Quindi da dove bisogna ripartire?
Dalla constatazione che durante l'emergenza sono indubbiamente emerse alcune criticità di sistema, prima fra tutte la gestione del territorio.
E nel mirino è finita la Regione.
Entro fine anno termina la sperimentazione della Riforma Maroni. In questo momento, la Regione ha avviato alcuni tavoli e tra i punti in esame uno fondamentale è quello relativo alla gestione della medicina primaria, cioè dei medici di medicina generale.
Cosa sarebbe necessario fare?
È corretto che siano i medici di famiglia ad occuparsi della presa in carico dei pazienti cronici. Il medico di famiglia conosce meglio di chiunque altro i problemi dei propri assistiti. Ma per fare ciò, si deve favorire l'integrazione dei medici di medicina generale nel sistema sanitario. È importante che tornino a far riferimento alle Ats e si interfaccino agevolmente con gli erogatori pubblici e privati.
Si è aperta una polemica politica molto forte sulla gestione delle risorse tra pubblico e privato.
In Italia c'è un unico sistema sanitario universale, quello pubblico, perché è pagato dalla fiscalità generale con i soldi dei contribuenti. Questa è la prima cosa da chiarire.
Chiarito questo?
Dobbiamo dire ancora che all'interno di questo sistema sanitario universale ci sono operatori pubblici, di proprietà dello Stato, e operatori privati accreditati, gestiti da società private. Le regole del gioco sono le medesime. Stessi requisiti per l'accreditamento, stessi standard da garantire, stesse regole e uguali controlli. I privati percepiscono per ogni prestazione la stessa tariffa pagata a una struttura pubblica. La concorrenza tra queste due realtà in Lombardia ha consentito di far crescere la qualità delle cure, mantenendo un controllo sui costi.
Quindi va tutto bene…
No no, non mi fraintenda. Una sana concorrenza ha creato inevitabilmente qualità ed efficienza. Ma i tagli alla spesa pubblica in questi anni sono stati paurosi.
Non è vero che si è favorita la sanità dei privati a discapito di quella pubblica?
Non è vero. È vero, al contrario, che dal 2010 in poi è stato tagliato il fondo del servizio sanitario nazionale di almeno 3, 4 miliardi l'anno. Un taglio di un punto percentuale (dal 7,5% al 6,5), che ha riguardato tutti, sia le strutture pubbliche, sia quelle private.
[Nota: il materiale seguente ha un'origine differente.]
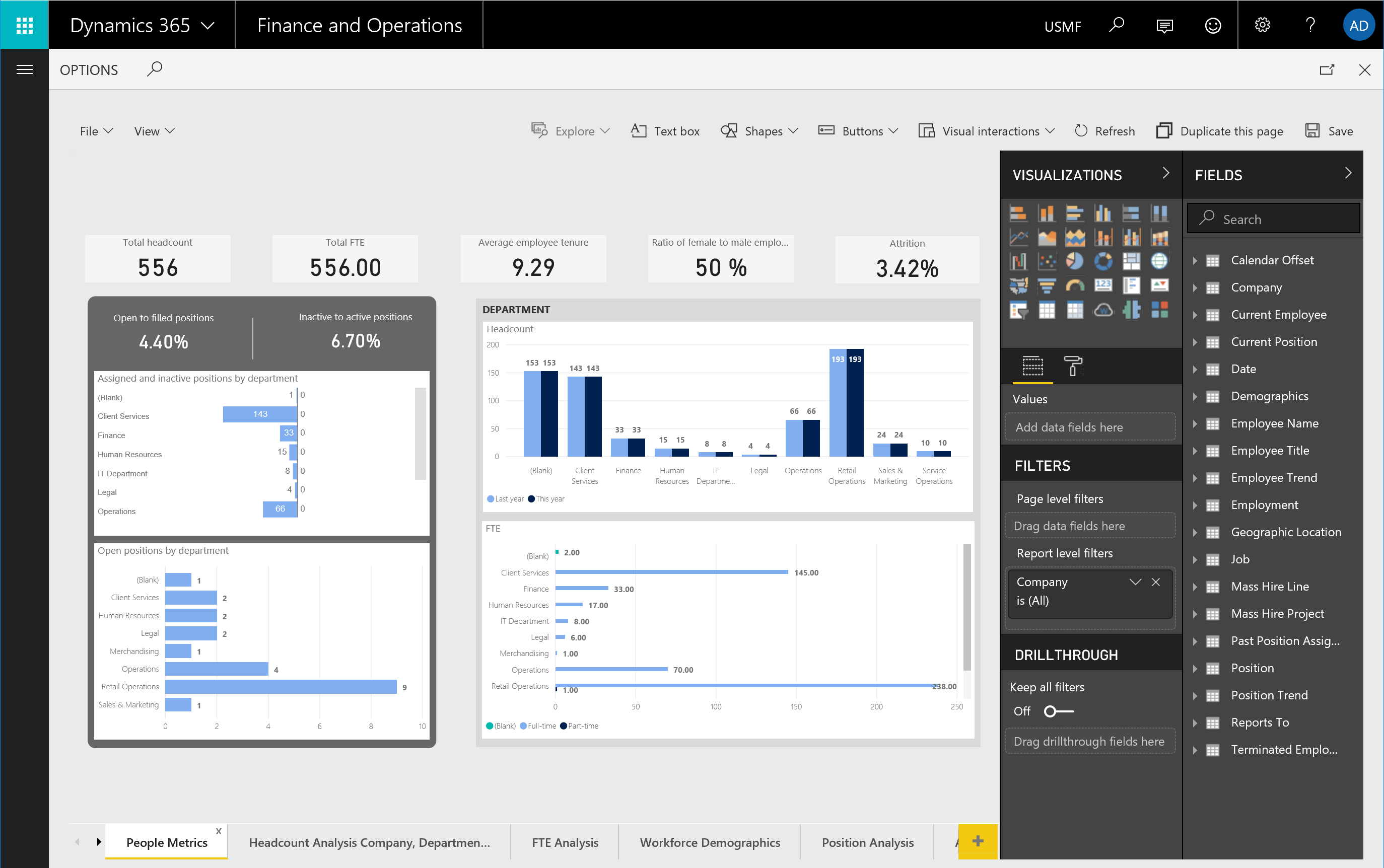Screen dimensions: 1384x868
Task: Click Save in the toolbar
Action: pos(1328,131)
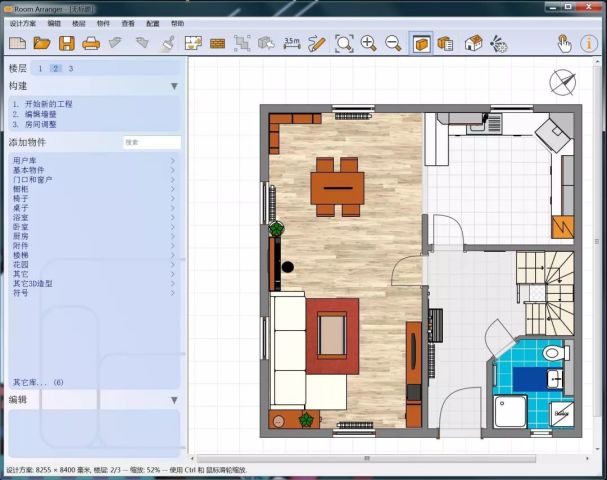The width and height of the screenshot is (607, 480).
Task: Click the zoom in magnifier icon
Action: 369,43
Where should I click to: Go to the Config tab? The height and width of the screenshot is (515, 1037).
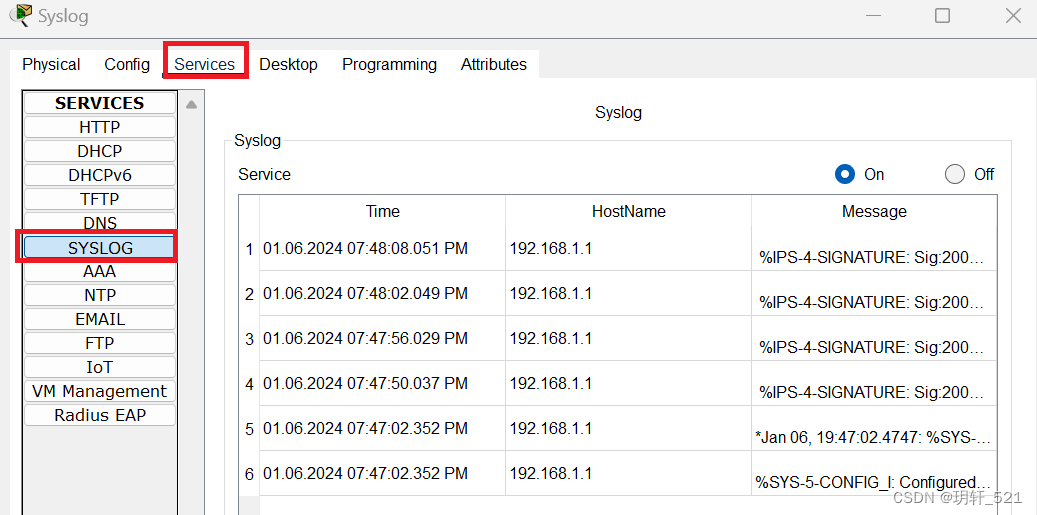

Il nostro Paese spende meno in sanità pubblica degli altri stati europei.
La sanità italiana è sotto finanziata rispetto alla media. Non dico che dovremmo raggiungere la Germania, ma neppure spendere quanto la Grecia.
Da questo punto di vista, il Ministro Speranza ha fatto delle aperture.
Il dialogo con il Governo e con il Ministro della Salute è più che costruttivo. Speranza, in più di un'occasione, ha riconosciuto l'apporto che la componente privata del sistema sanitario nazionale ha dato durante l'emergenza Covid 19. Ma soprattutto si è impegnato ad aumentare i fondi.
Di quanto si parla?
Il Ministro starebbe lavorando per arrivare almeno al 7 per cento del PIL
Tornando alla Lombardia, cosa c'è ancora da rivedere?
La riorganizzazione delle reti tempo-dipendenti. Significa assicurare al paziente la presa in carico e la migliore gestione secondo la gravità e le caratteristiche della malattia. Nei tempi giusti e nel luogo di cura più appropriato. Ma per fare questo bisogna investire nella digitalizzazione. Altrimenti non andiamo da nessuna parte. Quello che la Regione dovrebbe favorire è il dialogo tra le diverse strutture, la gestione integrata del paziente.
Quindi qual è la morale del discorso?
Come successo durante il Covid, solo con la collaborazione tra tutte le componenti del sistema si possono affrontare le sfide più grandi e gravose, senza polemiche demagogiche e sterili ma mettendo al centro il bene dei pazienti.